Checking if the Camshaft Position Sensor is Bad
A failing camshaft position sensor would possibly lead to a number of issues with your vehicle. If you suspect that your camshaft sensor is bad, you may experience engine misfires, stalling or hesitation when accelerating, and poor fuel economy.
It is important to address a faulty camshaft position sensor. As soon as the camshaft position is identified as the source of the issue, it is important to take action to replace the sensor. If the check engine light in your vehicle is illuminated, the camshaft position sensor would possibly be failing and the sensor needs to be replaced. there are a few symptoms that you can look for to confirm your suspicions. Some common signs of a faulty camshaft sensor include:
- Engine misfires
- Stalling or hesitation when accelerating
- Poor fuel economy
- Check engine light is illuminated
In order to verify whether the camshaft sensor is the source of these difficulties, it is necessary to employ a diagnostic instrument that detects error codes. If the tool denotes that it is responsible for the issue, the cam position sensor should be replaced.
If you are not confident enough to carry out this task independently, you can seek assistance from a mechanic or service manual particular to your vehicle’s brand and model. They will assist you with replacing the camshaft sensor and ensuring that your vehicle is operational again.

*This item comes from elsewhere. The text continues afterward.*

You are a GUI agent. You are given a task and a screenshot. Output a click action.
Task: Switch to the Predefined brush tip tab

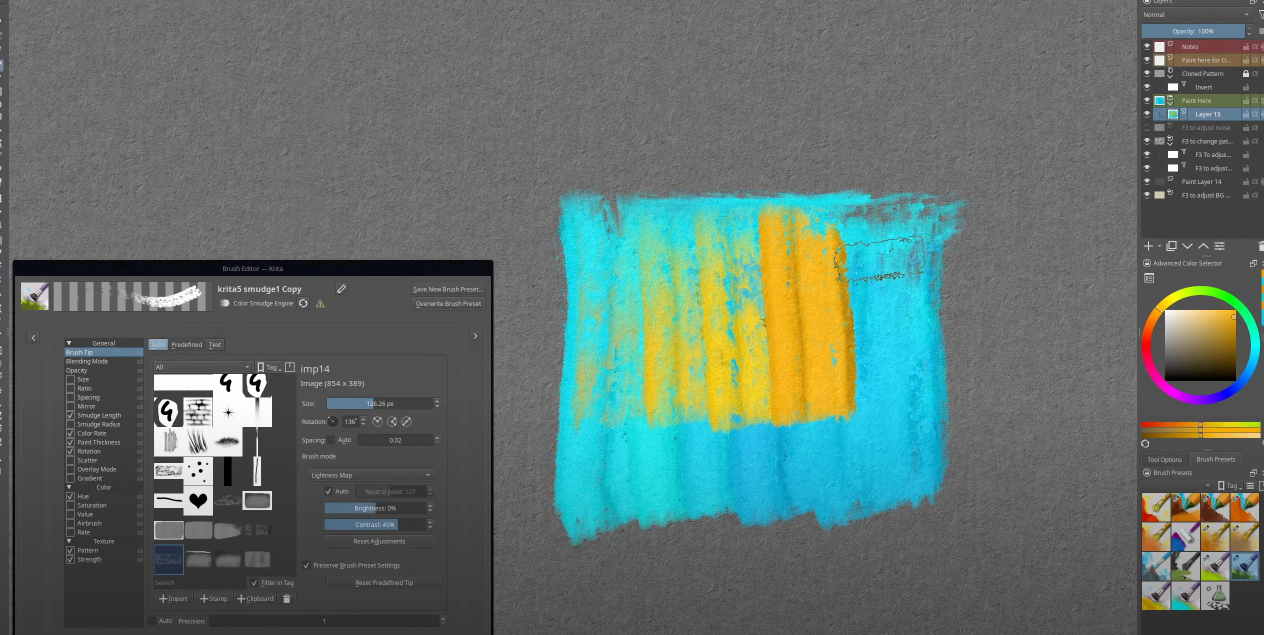186,345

In conclusion, testing a 2 or 3 wire sensor with a multimeter is a simple process if you follow the right steps. With this simple test, you can quickly determine if the sensor needs to be replaced or if it’s still good. When testing the camshaft position sensor, it is recommended to check the wiring harness for any loose or damaged wires. They must also ensure that the sensor wires are not touching spark plug wires or ignition coils to avoid any interference with the sensor’s readings. Finally, if you are unsure about the performance of your crank sensor, it is best to consult a professional mechanic for further assistance. With these steps, you can ensure that your car works efficiently and reliably.

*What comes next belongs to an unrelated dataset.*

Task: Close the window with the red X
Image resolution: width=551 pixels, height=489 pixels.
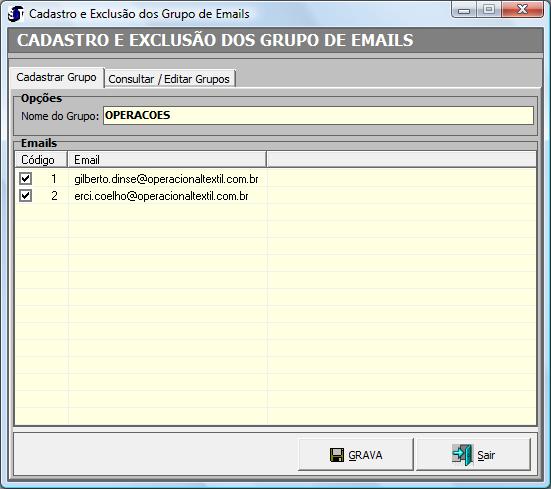Action: click(x=523, y=10)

Changing a crankshaft sensor can be a challenging task, especially if you are not experienced with automotive repair. It usually requires disassembling part of the engine to access the sensor, which can be difficult to reach in some vehicles. You will need a variety of tools, including wrenches, sockets, and a screwdriver, as well as a replacement sensor.
If you are not comfortable working on your vehicle or do not have the necessary tools and knowledge, it may be best to have a professional mechanic handle the job. However, if you are handy with cars and are willing to invest the time and effort, it is possible to change a crankshaft sensor yourself with the help of a service manual or online resources.

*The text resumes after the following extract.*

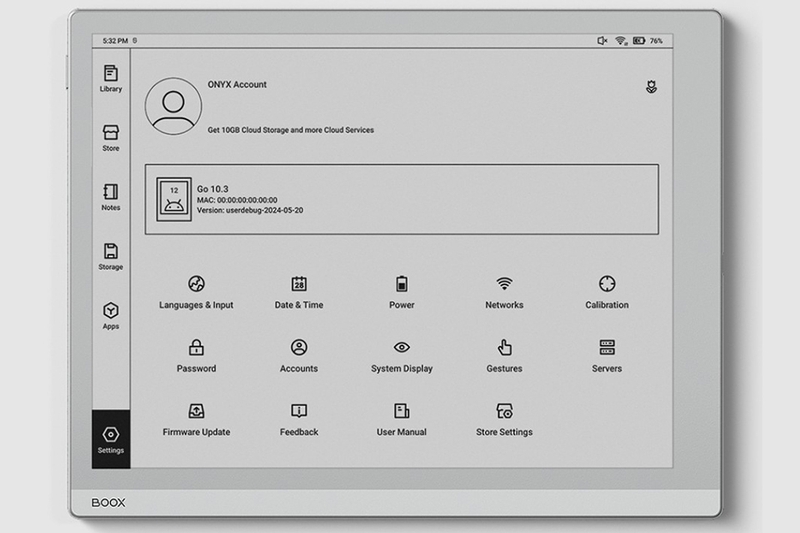Open the Go 10.3 device info panel

pos(402,199)
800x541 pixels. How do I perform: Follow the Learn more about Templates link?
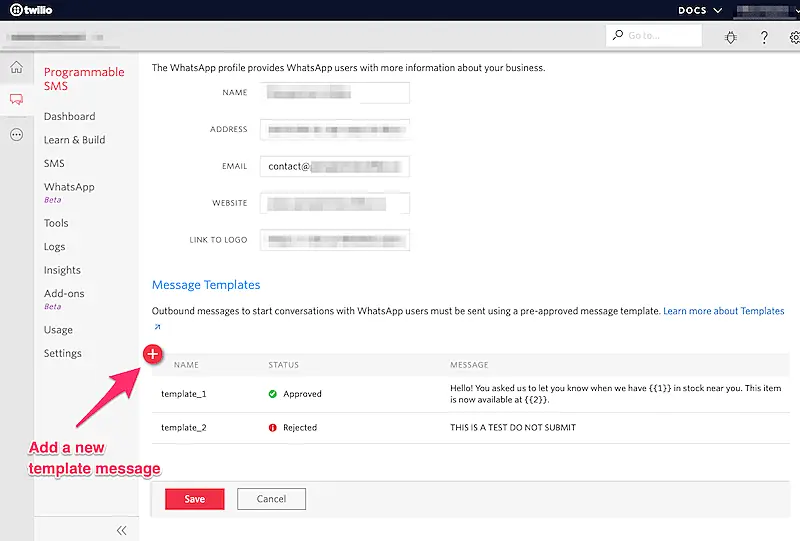(x=723, y=311)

To test the sensor with a multimeter, you can measure the voltage output of the sensor while it is connected to the wire. The voltage output of a crank sensor can vary depending on the type and make of the sensor.
Usually, a properly functioning crank sensor produces a voltage that falls between 0.5 and 1.5 volts. Nonetheless, it is critical to consult the manufacturer’s guidelines for the specific sensor being utilized to establish the anticipated voltage range. Additionally, it is worthwhile to remember that the voltage produced by a crank sensor may fluctuate within an acceptable range due to various factors such as engine speed, load, and temperature during normal operation.